In May, the center launched Swan, a new supercomputer providing cutting-edge resources at no cost to researchers, instructors and students across the University of Nebraska system. The supercomputer is named in honor of Swanson, the founding director of the Holland Computing Center, who was killed in a two-vehicle wreck in rural Minnesota in 2019.
Swan is multiple times faster than its predecessor, Crane. It features more than 8,000 Intel-based computer cores, an enhanced level of graphics processing capacity and more than 5 petabytes (equivalent to 5 million gigabytes) of storage.
“David had a phrase, ‘time to science,’ that he liked to use in our discussions,” said Adam Caprez, applications lead with the Holland Computing Center. “And, our hope is that Swan will accelerate or reduce the amount of time our users have to wait for results.
“Swan also will push the boundaries of research being pursued on our campus, providing necessary resources that enable cutting-edge areas of study.”
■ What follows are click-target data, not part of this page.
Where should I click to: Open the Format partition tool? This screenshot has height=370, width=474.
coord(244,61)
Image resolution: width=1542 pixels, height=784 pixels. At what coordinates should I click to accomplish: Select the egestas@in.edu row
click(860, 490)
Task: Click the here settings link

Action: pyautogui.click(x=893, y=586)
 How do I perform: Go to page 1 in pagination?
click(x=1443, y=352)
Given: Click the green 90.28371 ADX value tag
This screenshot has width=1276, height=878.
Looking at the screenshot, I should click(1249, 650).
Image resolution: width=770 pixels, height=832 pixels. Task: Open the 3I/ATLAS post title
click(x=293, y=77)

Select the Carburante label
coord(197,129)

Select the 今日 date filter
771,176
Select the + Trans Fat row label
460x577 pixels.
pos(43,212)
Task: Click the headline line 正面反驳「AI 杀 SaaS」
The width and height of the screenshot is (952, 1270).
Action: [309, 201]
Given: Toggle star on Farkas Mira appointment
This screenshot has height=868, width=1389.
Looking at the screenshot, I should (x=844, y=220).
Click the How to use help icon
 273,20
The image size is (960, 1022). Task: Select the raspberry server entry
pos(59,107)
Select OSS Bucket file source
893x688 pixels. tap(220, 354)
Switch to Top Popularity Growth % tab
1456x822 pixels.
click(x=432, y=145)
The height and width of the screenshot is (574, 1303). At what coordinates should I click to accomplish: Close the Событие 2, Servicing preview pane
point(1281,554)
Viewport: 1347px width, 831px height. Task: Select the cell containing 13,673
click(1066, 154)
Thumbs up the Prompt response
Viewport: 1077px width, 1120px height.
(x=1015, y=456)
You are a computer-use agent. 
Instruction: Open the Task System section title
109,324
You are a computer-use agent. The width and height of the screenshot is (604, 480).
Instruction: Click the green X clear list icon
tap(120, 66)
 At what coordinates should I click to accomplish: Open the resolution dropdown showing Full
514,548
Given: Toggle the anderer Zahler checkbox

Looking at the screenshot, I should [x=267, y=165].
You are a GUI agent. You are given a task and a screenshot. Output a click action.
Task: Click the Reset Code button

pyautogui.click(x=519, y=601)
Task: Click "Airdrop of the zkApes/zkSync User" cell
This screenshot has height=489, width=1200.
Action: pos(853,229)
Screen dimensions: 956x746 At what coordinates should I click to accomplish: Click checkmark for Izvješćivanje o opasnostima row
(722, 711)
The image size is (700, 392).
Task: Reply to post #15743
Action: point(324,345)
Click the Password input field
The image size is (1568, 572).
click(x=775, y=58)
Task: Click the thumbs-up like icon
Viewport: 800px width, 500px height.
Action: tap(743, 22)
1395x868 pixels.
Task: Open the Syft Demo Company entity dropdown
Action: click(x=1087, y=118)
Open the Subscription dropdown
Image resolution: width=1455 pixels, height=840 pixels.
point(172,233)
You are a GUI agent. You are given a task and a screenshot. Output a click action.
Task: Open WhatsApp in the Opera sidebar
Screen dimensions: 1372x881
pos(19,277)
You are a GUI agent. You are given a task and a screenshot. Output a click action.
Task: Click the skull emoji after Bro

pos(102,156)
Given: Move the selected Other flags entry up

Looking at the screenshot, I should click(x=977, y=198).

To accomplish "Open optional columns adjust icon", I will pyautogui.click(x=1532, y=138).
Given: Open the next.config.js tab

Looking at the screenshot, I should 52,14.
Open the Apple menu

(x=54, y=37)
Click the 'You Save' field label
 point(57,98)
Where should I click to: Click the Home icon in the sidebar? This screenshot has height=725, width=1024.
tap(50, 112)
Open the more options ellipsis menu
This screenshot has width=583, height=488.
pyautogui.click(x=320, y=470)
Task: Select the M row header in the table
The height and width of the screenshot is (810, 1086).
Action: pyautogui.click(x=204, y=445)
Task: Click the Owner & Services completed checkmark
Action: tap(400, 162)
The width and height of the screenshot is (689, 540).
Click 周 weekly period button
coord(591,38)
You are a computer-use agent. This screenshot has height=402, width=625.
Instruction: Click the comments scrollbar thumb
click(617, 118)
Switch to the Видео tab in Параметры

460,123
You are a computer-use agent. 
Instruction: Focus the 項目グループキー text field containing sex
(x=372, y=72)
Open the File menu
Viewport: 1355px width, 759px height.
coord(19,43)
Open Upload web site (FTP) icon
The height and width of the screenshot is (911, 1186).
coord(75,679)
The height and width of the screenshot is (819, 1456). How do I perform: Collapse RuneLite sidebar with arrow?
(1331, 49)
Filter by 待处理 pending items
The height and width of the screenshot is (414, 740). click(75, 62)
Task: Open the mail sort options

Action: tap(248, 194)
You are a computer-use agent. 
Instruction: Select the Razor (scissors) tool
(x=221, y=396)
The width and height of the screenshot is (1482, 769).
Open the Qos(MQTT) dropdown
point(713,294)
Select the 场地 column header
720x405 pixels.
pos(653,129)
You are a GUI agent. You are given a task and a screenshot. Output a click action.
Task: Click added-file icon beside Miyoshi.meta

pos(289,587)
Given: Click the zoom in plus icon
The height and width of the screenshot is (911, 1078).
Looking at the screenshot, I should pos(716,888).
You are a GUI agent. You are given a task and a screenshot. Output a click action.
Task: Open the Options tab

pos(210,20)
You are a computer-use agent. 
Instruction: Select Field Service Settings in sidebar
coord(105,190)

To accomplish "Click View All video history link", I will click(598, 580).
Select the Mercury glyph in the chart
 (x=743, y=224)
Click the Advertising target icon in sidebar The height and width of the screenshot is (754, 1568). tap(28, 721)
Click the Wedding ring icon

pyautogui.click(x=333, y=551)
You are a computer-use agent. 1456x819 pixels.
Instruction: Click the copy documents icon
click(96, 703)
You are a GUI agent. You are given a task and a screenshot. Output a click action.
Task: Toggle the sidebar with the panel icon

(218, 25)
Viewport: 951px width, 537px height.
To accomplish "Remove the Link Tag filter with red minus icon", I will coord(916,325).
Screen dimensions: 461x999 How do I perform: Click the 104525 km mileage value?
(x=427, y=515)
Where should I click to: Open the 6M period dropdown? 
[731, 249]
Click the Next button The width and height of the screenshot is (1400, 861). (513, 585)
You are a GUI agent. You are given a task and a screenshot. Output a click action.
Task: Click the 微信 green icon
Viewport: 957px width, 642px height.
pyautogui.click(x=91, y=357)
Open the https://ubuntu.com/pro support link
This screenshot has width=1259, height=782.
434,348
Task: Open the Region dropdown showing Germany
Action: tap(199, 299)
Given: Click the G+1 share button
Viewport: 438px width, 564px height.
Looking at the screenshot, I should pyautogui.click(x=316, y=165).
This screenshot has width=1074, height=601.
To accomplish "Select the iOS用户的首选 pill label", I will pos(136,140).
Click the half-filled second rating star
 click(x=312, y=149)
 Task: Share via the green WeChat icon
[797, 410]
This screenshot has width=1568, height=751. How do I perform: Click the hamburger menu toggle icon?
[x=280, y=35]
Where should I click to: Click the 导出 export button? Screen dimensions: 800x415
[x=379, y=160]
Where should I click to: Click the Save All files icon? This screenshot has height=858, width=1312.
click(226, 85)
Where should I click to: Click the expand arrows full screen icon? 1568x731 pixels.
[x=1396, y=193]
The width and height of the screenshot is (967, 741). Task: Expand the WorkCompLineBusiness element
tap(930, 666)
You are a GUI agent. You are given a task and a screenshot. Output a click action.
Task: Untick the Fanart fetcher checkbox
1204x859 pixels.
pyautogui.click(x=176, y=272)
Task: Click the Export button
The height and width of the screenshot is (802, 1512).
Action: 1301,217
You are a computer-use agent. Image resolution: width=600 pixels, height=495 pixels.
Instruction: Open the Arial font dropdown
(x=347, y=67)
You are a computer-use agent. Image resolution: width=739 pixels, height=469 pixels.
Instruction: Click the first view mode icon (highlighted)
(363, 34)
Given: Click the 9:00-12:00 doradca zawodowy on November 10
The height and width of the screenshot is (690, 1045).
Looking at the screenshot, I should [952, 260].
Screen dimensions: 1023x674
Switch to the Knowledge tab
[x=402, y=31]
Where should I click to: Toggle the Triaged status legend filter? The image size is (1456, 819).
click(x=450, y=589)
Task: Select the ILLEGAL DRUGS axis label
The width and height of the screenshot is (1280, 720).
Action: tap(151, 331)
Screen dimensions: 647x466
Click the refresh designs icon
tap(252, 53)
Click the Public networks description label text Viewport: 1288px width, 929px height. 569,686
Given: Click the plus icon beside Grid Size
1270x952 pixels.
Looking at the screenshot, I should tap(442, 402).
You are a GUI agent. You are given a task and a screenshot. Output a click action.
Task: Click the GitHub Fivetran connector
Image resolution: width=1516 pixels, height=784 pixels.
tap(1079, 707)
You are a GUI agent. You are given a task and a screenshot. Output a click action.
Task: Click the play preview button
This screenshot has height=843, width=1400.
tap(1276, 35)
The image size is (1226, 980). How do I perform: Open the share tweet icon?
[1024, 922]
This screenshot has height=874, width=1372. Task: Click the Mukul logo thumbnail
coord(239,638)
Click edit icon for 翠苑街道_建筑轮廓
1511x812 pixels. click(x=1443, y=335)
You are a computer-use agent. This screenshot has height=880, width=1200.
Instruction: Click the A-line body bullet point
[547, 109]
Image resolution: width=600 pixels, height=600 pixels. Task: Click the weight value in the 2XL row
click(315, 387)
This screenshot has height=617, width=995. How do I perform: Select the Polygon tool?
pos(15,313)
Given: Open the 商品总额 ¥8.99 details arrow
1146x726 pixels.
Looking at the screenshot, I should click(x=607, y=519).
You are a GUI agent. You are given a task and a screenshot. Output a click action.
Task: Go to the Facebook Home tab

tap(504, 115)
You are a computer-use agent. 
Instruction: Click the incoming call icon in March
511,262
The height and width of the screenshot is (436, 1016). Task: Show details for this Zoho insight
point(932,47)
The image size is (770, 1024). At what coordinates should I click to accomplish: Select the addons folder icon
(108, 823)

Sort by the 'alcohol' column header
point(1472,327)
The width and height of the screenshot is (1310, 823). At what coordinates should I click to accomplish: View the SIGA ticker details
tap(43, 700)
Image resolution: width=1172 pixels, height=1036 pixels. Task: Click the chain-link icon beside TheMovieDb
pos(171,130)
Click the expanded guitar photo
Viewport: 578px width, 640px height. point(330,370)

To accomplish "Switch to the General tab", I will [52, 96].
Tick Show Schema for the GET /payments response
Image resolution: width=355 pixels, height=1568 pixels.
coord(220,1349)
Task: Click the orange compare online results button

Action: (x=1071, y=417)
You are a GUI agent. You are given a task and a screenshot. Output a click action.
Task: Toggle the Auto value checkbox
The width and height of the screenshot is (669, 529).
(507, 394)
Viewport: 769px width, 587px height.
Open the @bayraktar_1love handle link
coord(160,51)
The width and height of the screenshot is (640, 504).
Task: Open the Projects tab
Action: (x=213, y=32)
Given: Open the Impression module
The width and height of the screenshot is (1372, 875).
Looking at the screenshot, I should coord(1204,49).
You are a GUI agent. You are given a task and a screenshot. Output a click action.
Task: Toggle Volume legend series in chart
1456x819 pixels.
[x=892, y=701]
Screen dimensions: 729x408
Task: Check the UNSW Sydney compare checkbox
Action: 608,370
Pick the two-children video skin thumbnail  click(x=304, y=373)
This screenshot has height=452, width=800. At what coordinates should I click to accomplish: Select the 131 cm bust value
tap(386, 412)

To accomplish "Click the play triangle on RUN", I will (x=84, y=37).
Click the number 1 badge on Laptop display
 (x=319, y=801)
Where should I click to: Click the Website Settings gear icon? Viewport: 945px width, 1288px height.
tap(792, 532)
Funding for Swan was provided through the University of Nebraska–Lincoln’s Office of Research and Economic Development and the Nebraska Research Initiative, a State of Nebraska focus to expand research that enhances economic growth.
Design and deployment of Swan was supported by the Holland Computing Center’s systems team (led by Garhan Attebury) and applications team (led by Caprez). It was also shaped by Nebraska U researcher input gathered through various avenues, including the Office of Research and Economic Development’s research data listening sessions.
“Swan expands the Holland Computing Center’s resource offerings and will accelerate our research partners’ rate of discovery,” said Hongfeng Yu, interim director of the center and an associate professor of computing. “And, we welcome use by any Nebraska-based investigator, including all the campuses within the NU system.”